_Task to carry out_. Write the records out again in full, word for word.
============================================================
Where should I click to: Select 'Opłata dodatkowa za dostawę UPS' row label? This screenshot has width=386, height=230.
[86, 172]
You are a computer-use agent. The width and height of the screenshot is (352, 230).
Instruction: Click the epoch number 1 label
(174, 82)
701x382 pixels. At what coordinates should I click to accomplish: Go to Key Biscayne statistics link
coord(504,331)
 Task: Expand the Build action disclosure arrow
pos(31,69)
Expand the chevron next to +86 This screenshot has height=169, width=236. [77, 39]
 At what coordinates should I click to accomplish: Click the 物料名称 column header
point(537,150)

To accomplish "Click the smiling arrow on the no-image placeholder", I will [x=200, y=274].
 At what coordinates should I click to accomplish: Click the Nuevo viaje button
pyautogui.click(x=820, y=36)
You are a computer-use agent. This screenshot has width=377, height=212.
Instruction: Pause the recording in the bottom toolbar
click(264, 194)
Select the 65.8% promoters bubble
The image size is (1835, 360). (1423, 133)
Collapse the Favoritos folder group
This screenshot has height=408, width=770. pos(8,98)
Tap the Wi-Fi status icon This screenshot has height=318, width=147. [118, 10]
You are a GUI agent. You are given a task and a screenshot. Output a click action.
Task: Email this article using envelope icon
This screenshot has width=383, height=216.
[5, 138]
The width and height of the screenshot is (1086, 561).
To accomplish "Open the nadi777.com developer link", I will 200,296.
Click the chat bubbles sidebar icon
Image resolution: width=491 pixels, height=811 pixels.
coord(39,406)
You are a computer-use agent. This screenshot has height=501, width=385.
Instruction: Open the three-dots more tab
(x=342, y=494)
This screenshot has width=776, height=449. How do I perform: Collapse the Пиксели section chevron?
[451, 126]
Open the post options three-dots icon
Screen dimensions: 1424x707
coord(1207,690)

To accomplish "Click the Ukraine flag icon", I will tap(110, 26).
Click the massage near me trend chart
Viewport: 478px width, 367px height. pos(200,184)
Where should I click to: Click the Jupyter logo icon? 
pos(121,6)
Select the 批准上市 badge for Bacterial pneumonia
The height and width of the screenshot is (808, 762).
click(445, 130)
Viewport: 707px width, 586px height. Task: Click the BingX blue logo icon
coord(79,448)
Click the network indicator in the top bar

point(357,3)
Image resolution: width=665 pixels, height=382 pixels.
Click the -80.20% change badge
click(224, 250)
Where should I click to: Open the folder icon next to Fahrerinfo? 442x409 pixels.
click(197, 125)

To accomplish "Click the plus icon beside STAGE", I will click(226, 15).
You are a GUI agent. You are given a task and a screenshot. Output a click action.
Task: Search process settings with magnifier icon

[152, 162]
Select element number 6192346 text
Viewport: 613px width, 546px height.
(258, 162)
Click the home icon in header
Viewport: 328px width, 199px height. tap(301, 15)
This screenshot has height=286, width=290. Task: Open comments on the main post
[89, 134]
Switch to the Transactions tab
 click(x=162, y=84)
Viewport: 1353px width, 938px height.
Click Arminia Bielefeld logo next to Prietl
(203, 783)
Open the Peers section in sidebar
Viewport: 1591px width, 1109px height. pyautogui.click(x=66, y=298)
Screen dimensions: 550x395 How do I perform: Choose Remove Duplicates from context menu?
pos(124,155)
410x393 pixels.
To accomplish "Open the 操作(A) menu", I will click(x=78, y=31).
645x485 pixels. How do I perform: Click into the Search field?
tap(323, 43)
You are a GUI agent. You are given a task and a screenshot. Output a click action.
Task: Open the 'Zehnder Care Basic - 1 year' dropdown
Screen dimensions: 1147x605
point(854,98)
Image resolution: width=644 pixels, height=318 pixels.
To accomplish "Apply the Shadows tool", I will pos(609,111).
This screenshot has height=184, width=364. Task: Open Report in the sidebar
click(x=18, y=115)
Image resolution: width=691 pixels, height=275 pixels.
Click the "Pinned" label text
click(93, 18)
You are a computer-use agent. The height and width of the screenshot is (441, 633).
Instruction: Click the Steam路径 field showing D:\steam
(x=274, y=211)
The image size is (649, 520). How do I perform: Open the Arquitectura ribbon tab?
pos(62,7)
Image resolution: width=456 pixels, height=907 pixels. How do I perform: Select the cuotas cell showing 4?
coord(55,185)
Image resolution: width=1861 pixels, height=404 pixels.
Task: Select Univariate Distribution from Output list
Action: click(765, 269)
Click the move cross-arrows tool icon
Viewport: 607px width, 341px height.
============================================================
_Answer area_.
Where should I click to: Select 'Opłata dodatkowa za dostawę UPS' row label? This screenshot has width=386, height=230.
[86, 172]
You are a computer-use agent. The width and height of the screenshot is (352, 230).
Instruction: Click the epoch number 1 label
(174, 82)
701x382 pixels. At what coordinates should I click to accomplish: Go to Key Biscayne statistics link
coord(504,331)
 Task: Expand the Build action disclosure arrow
pos(31,69)
Expand the chevron next to +86 This screenshot has height=169, width=236. [77, 39]
 At what coordinates should I click to accomplish: Click the 物料名称 column header
point(537,150)

To accomplish "Click the smiling arrow on the no-image placeholder", I will [x=200, y=274].
 At what coordinates should I click to accomplish: Click the Nuevo viaje button
pyautogui.click(x=820, y=36)
You are a computer-use agent. This screenshot has width=377, height=212.
Instruction: Pause the recording in the bottom toolbar
click(264, 194)
Select the 65.8% promoters bubble
The image size is (1835, 360). (1423, 133)
Collapse the Favoritos folder group
This screenshot has height=408, width=770. pos(8,98)
Tap the Wi-Fi status icon This screenshot has height=318, width=147. [118, 10]
You are a GUI agent. You are given a task and a screenshot. Output a click action.
Task: Email this article using envelope icon
This screenshot has width=383, height=216.
[5, 138]
The width and height of the screenshot is (1086, 561).
To accomplish "Open the nadi777.com developer link", I will 200,296.
Click the chat bubbles sidebar icon
Image resolution: width=491 pixels, height=811 pixels.
coord(39,406)
You are a computer-use agent. This screenshot has height=501, width=385.
Instruction: Open the three-dots more tab
(x=342, y=494)
This screenshot has width=776, height=449. How do I perform: Collapse the Пиксели section chevron?
[451, 126]
Open the post options three-dots icon
Screen dimensions: 1424x707
coord(1207,690)

To accomplish "Click the Ukraine flag icon", I will tap(110, 26).
Click the massage near me trend chart
Viewport: 478px width, 367px height. pos(200,184)
Where should I click to: Click the Jupyter logo icon? 
pos(121,6)
Select the 批准上市 badge for Bacterial pneumonia
The height and width of the screenshot is (808, 762).
click(445, 130)
Viewport: 707px width, 586px height. Task: Click the BingX blue logo icon
coord(79,448)
Click the network indicator in the top bar

point(357,3)
Image resolution: width=665 pixels, height=382 pixels.
Click the -80.20% change badge
click(224, 250)
Where should I click to: Open the folder icon next to Fahrerinfo? 442x409 pixels.
click(197, 125)

To accomplish "Click the plus icon beside STAGE", I will click(226, 15).
You are a GUI agent. You are given a task and a screenshot. Output a click action.
Task: Search process settings with magnifier icon

[152, 162]
Select element number 6192346 text
Viewport: 613px width, 546px height.
(258, 162)
Click the home icon in header
Viewport: 328px width, 199px height. tap(301, 15)
This screenshot has height=286, width=290. Task: Open comments on the main post
[89, 134]
Switch to the Transactions tab
 click(x=162, y=84)
Viewport: 1353px width, 938px height.
Click Arminia Bielefeld logo next to Prietl
(203, 783)
Open the Peers section in sidebar
Viewport: 1591px width, 1109px height. pyautogui.click(x=66, y=298)
Screen dimensions: 550x395 How do I perform: Choose Remove Duplicates from context menu?
pos(124,155)
410x393 pixels.
To accomplish "Open the 操作(A) menu", I will click(x=78, y=31).
645x485 pixels. How do I perform: Click into the Search field?
tap(323, 43)
You are a GUI agent. You are given a task and a screenshot. Output a click action.
Task: Open the 'Zehnder Care Basic - 1 year' dropdown
Screen dimensions: 1147x605
point(854,98)
Image resolution: width=644 pixels, height=318 pixels.
To accomplish "Apply the Shadows tool", I will pos(609,111).
This screenshot has height=184, width=364. Task: Open Report in the sidebar
click(x=18, y=115)
Image resolution: width=691 pixels, height=275 pixels.
Click the "Pinned" label text
click(93, 18)
You are a computer-use agent. The height and width of the screenshot is (441, 633).
Instruction: Click the Steam路径 field showing D:\steam
(x=274, y=211)
The image size is (649, 520). How do I perform: Open the Arquitectura ribbon tab?
pos(62,7)
Image resolution: width=456 pixels, height=907 pixels. How do I perform: Select the cuotas cell showing 4?
coord(55,185)
Image resolution: width=1861 pixels, height=404 pixels.
Task: Select Univariate Distribution from Output list
Action: click(765, 269)
Click the move cross-arrows tool icon
Viewport: 607px width, 341px height.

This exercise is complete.